In 2017-18, nearly one in five people (19%), who needed to see a medical specialist, delayed seeing or did not see one. Those aged 15 to 24 years were three times more likely to delay seeing a medical specialist than those aged 65 years and over (30% compared with 9%). The proportion of 15 to 24 year olds who delayed seeing or did not see a medical specialist has increased since 2016-17 from 21% to 30%. See Tables 10 and 11.3 in Downloads.
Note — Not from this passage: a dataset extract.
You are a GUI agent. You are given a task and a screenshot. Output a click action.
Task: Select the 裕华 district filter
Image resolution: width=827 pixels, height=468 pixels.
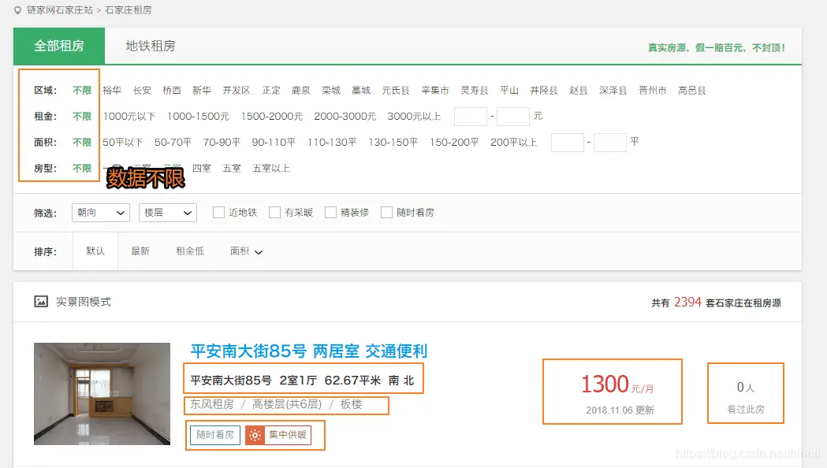111,90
One in thirteen people (8%), who needed to see a medical specialist, delayed seeing or did not see one due to cost. Females were more likely than males to delay seeing or not see a medical specialist due to cost (9% compared with 6%). Those aged 15 to 24 years were more likely to delay seeing or not see a medical specialist due to cost than those aged 65 years and over (15% compared with 2%) and this has increased since 2016-17 when only 9% delayed seeing or did not see a medical specialist when needed due to cost. See Tables 10 and 11.3 in Downloads.

People who rated their health as fair or poor were more likely to delay seeing or not see a medical specialist due to cost than those who rated their health as excellent, very good or good (10% compared with 7%). Likewise, those with a long term health condition were more likely to delay seeing or not see a medical specialist due to cost than those without (9% compared with 5%). See Table 12.2 in Downloads.

People living in areas of most socio-economic disadvantage were more likely to delay seeing or not see a medical specialist due to cost than those living in areas of least disadvantage (11% compared with 6%). See Table 12.2 in downloads.

EXPERIENCE WITH MEDICAL SPECIALISTS

The way that a patient is treated by a health professional is an important aspect of their satisfaction with their care. Respondents who had seen a medical specialist were asked for their perceptions on how they were treated.

Of those who saw medical specialist in the last 12 months, 80% reported that the medical specialist always listened carefully to them, 83% reported that they always showed them respect and 80% reported that they always spent enough time with them. These rates have remained consistent with 2016-17 (79%, 82% and 80% respectively). Males were more likely than females to report that the medical specialist always listened carefully to them (82% compared with 78%), always showed them respect (85% compared with 81%) and always spent enough time with them (82% compared with 79%). See Table 11.3 in Downloads.